[SOURCE RECORDS]
-- START --

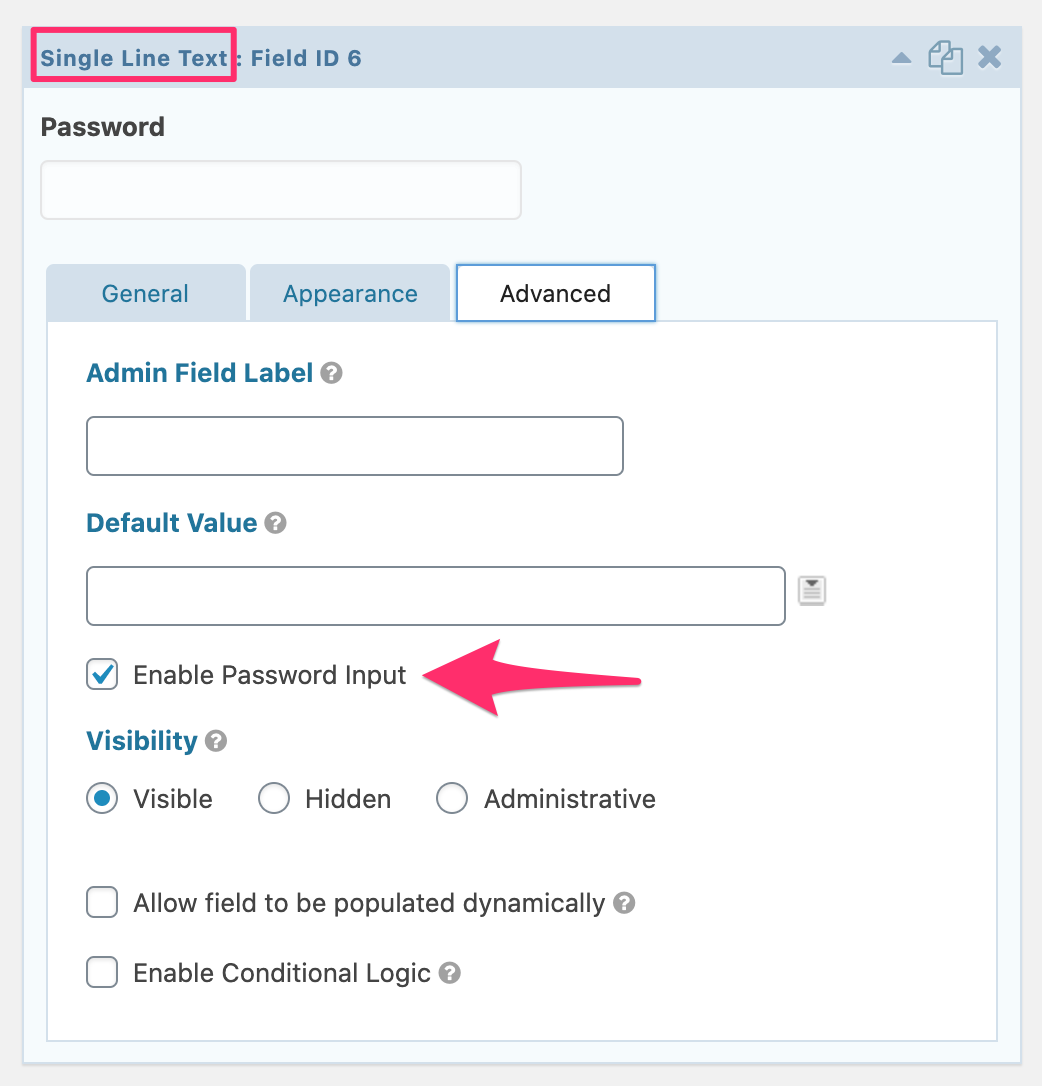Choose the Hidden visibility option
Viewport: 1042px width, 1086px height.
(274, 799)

-- END --
-- START --

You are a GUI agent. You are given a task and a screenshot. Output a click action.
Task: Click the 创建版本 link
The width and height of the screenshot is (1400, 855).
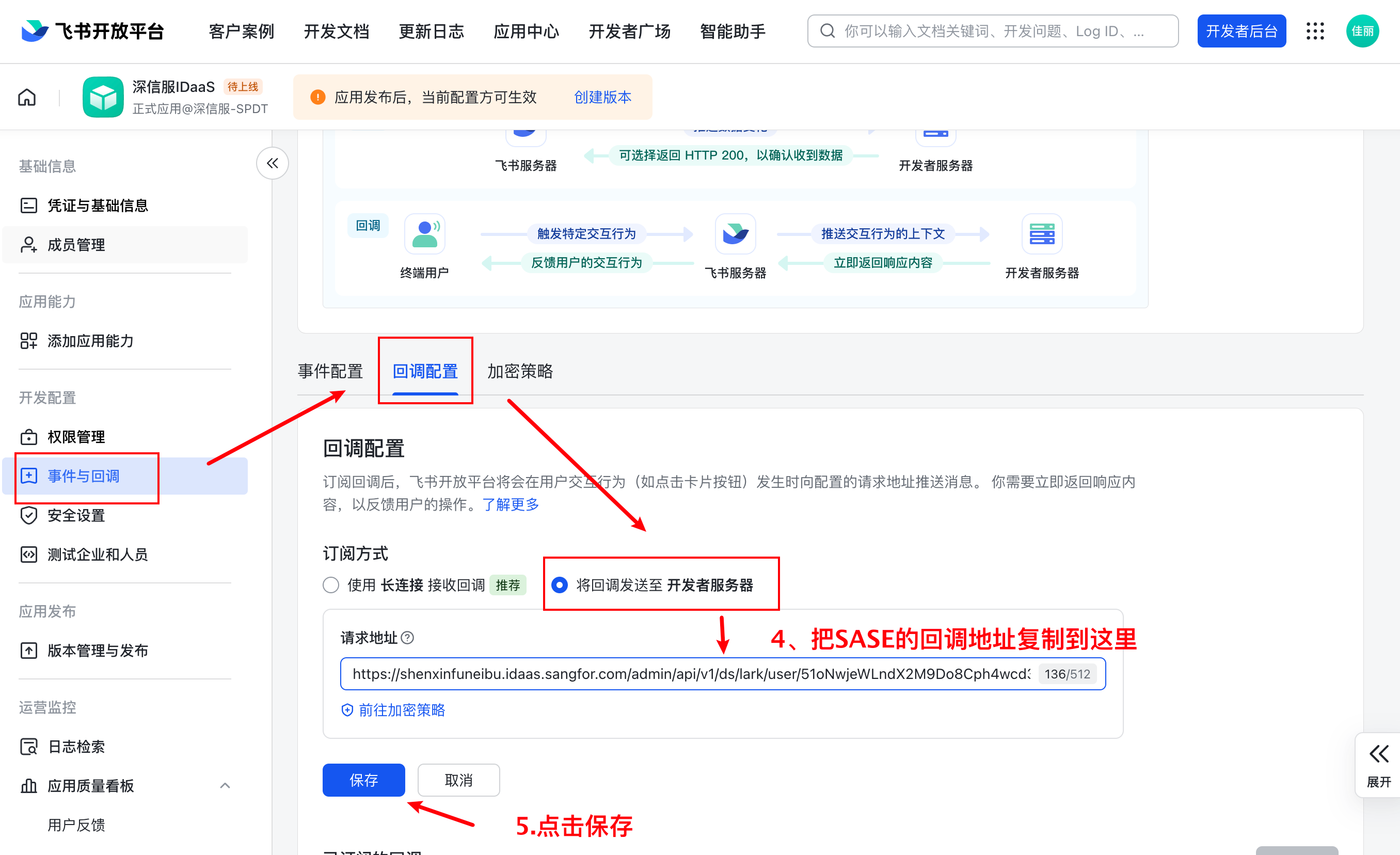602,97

-- END --
-- START --

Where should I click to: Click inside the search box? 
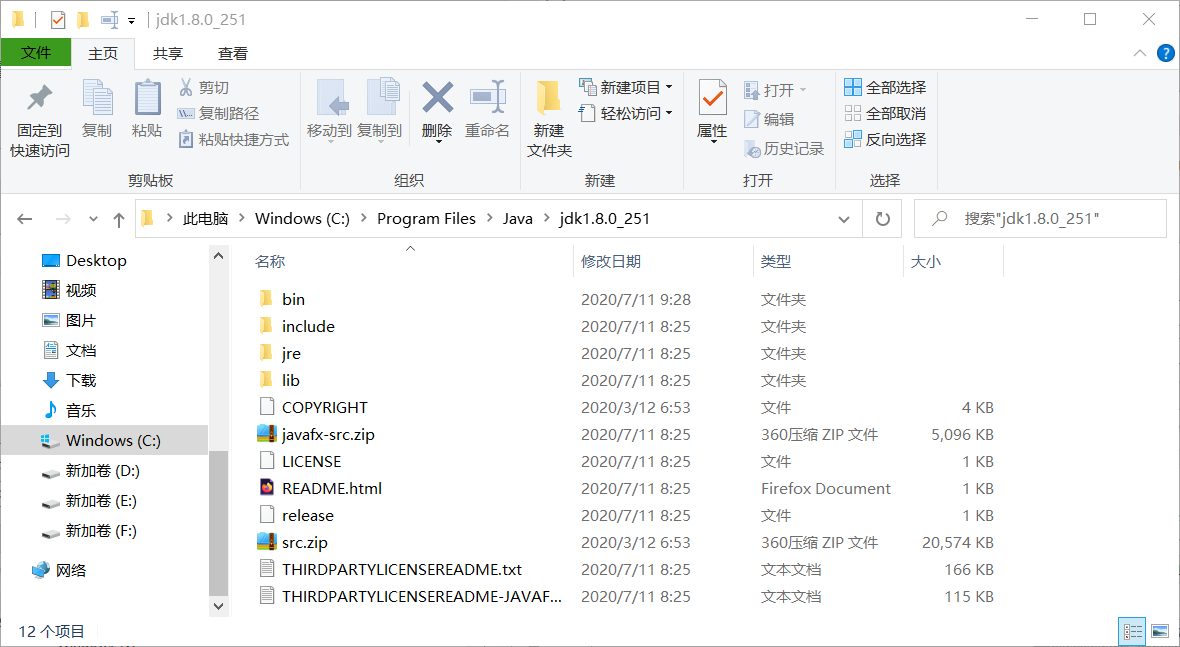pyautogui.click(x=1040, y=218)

-- END --

[EXERCISE INSTRUCTIONS] List every line of the data above that contains the word "width", copying each one in full.

[TASK ANSWER]
Viewport: 1042px width, 1086px height.
The width and height of the screenshot is (1400, 855).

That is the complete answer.